Entendemos que a mídia e algumas pessoas dentre o povo angolano estão preocupados com a minha cara e eu garanto-lhe que darei a cara no momento propício porque ainda estamos na fase de mobilização das massas e seria precoce e perigoso mostrar a cara.

Vocês acham que um movimento pela substituição do presidente José Eduardo dos Santos, que está há 32 anos no poder, tem as mesmas chances de prosperar que os protestos no Egito, na Tunísia e na Líbia?

Acreditamos na mudança, principalmente porque estamos cansados das injustiças e da falta de interesse dos nossos governantes que para além de perpectuarem a exploração ao povo, perderam o sentido de criatividade e inovação. Estamos cansados desta ditadura de quase 32 anos e queremos ser liderados por vários líderes em cada 5 ou 10 anos, o que acreditamos será uma verdadeira democracia, visto que o país será dirigido por diferentes pessoas com visões diferentes para o bem do povo angolano.

Não existe um cansaço do povo angolano com confrontos políticos, depois de uma longa guerra civil? O desejo de paz não deve enfraquecer o movimento?

De princípio também pensamos assim, mas agora temos uma percepção diferente daquilo que é o nosso povo. Um jovem angolano disse, e com razão, que o povo de Angola já não é aquele povo de 20 anos atrás. Atualmente conhecemos a besta que vamos derrubar e não somos intimidados pelas ameaças mesquinhas do corrupto Dino Matross.
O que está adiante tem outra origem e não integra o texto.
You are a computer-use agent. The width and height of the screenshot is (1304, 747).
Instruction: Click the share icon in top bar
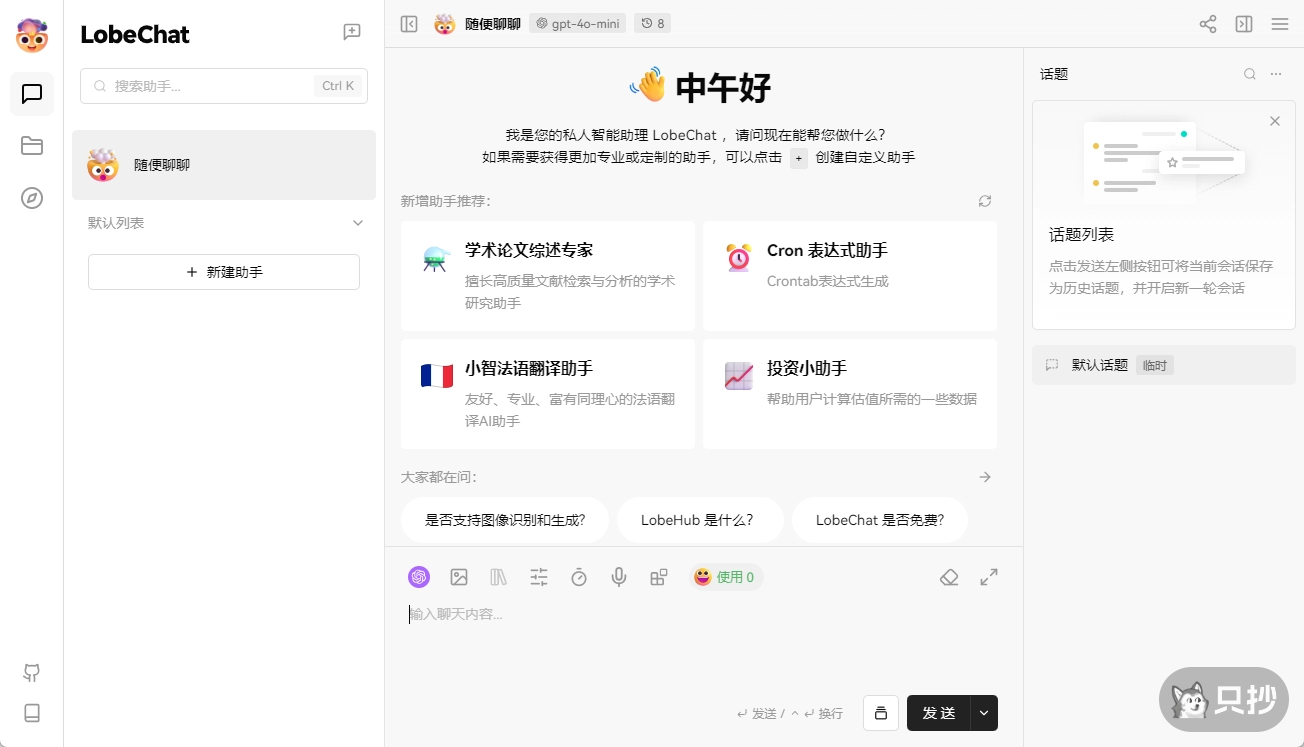[x=1207, y=23]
O manifesto do movimento tem sido espalhado, principalmente, pela internet. Mas a penetração da internet não é grande em Angola. Como tem sido feita a mobilização para o ato de 7 de março?

A mobilização em Angola está a ser feita em forma de passe-a-palavra (NR: boca a boca) e debates nos bairros, cidades em todo o pais. Estamos satisfeitos com a campanha que fizemos até agora porque não só no país mas os angolanos na diáspora (Alemanha, Brasil, EUA, Canadá, França, a associação da mulher angolana no Reino Unido (Omal), estão todos ao nosso lado. Os jovens no país são a nossa maior força nesta causa.

Também tenho de realçar que a Constituição que o próprio governo elaborou garante-nos o direito de manifestação em lugares públicos SEM NENHUM AVISO, eu cito "reuniões e manifestações em lugares públicos carecem de prévia comunicação à autoridade competente".

Leia mais: CONSTITUIÇÃO DA REPUBLICA DE ANGOLA Artigo 47.º (Liberdade de reunião e de manifestação) 1. É garantida a todos os cidadãos, a liberdade de reunião e de manifestação pacífica e sem armas, sem necessidade de qualquer autorização e nos termos da lei. 2. As reuniões e manifestações em lugares públicos CARECEM de prévia comunicação à autoridade competente, nos termos e para os efeitos estabelecidos por lei.

Como o movimento avalia o governo de José Eduardo dos Santos?

Este governo gaba-se em ser sócio-democrático mas os seus atos, que foram uma experiência dolorosa para o povo angolano, define a verdadeira face do regime ditador de José Eduardo dos Santos. É um governo que não trouxe nada de melhor, repito, nada de melhor ao povo angolano.

Lideranças do MPLA já defenderam medidas duras contra a manifestação. Vocês temem uma repressão violenta do governo?

Uma repressão violenta é esperada pelo povo angolano, mas a nossa voz falará mais alto e os nossos atos irão remover o regime ditador de José Eduardo dos Santos. Eles vão matar alguns de nós, mas no fim não vão conseguir matar-nos todos. Viva o povo lutador de Angola.

Vocês integram algum agrupamento político-partidário?

Não nos integramos a nenhum agrupamento político-partidário, mas o nosso grupo está composto por angolanos de todos os partidos políticos angolanos. Este grupo não é político, mas sim um movimento de todo o povo de Angola que está a lutar na defesa genuína dos interesses do povo angolano. O movimento do povo apela a todos os militantes e partidos políticos de Angola, incluindo o MPLA, a se juntarem a esta revolução para o bem comum de todos os Angolanos.

Também apelamos aos nossos irmãos da Polícia Nacional e as Forças Armadas Angolanas a se juntarem ao povo porque acreditamos que eles também são vitimas deste regime ditador.